This British designer paired the whimsical with the macabre: creating a tidal wave within the fashion community and solidifying his place as one of the most influential artists of our time. Lee Alexander McQueen was born March 17, 1969 to a humble family in East London. As a boy, he quickly found himself making dresses for his sisters at a young age, and almost immediately declared he would be a fashion designer. Once he was in his teens he quickly found his way into apprenticeships with the tailors on London’s Savile Row. After his experience as a tailor, he then started working with costume designers at world-famous shop, Angels, which supplied many television, theater, and film sets with pieces.
Some of McQueen’s tailoring clients included Prince Charles and Mikhail Gorbachev, which garnered him quite the reputation throughout England. He was quickly persuaded by the Head of the Department at Central Saint Martins College of Art and Design to obtain a masters in fashion where he met Isabelle Blow.
Isabella inspired McQueen to pursue fashion design, and to change his name to just Alexander McQueen. After his first jaunt in creating a line of clothing, he met Katy England, who would serve as his second-hand opinion, even helping him hone in on his signature style for many years.
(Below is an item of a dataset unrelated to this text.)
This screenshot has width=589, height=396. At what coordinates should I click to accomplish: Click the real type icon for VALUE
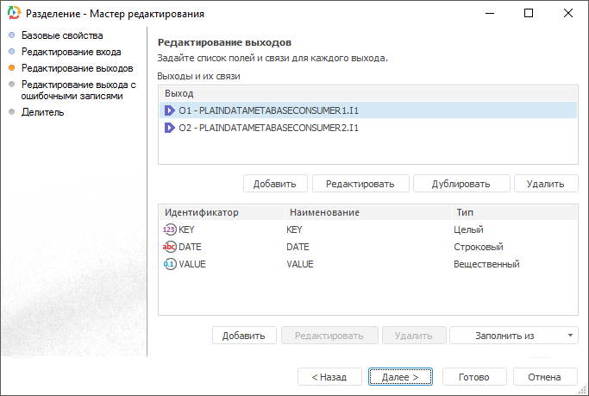(169, 264)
He also started getting attention of musicians, making David Bowie a Union Jack suit and the costume for Bjork’s album cover, Homogenic.
As Alexander’s popularity grew, he also encountered a great deal of controversy for his dark and shocking runway shows, some of which were entitled “McQueen’s Theater of Cruelty” and “Highland Rape.” It wasn’t merely the setting or the name that drew in attention though, McQueen worked with great tact to create dramatic shapes and powerful silhouettes. He was then appointed to head of the House of Givenchy proceeding the now disgraced, John Galliano.
His stay with Givenchy was not a pleasant one though, as he felt his creativity was stifled, he even stated that he found his collection to be “crap.” He later signed on with Gucci as Creative Director and was very successful until his death. In 2006, he also created his younger, more affordable line McQ, for both men and women.
McQueen quickly returned to his roots with his own collections and created some of the most prominent pieces of the late nineties and early 2000’s including the “bumster” which started the trend of wearing low rise pants. He was also famous for integrating skulls and his signature scarves into each collection.
On March 11, 2010, a week after his mother had passed, Alexander McQueen was found hanging in his apartment. Friends stated that he was incredibly grief-stricken and doing a lot of drugs because of his immense depression. At the time of his death he had around 80% of his new line completed, which was shown to only very small audience in an intimate setting. Sarah Burton, his assistant resumed Alexander’s duties as Gucci’s Creative Director and head of the Alexander McQueen label.
His work and life are still revered, especially in the fashion world, where he was almost the new voice of a generation. McQueen‘s blend of harsh themes with delicate details and extraordinary tailoring has made him one of the most important designers of all time.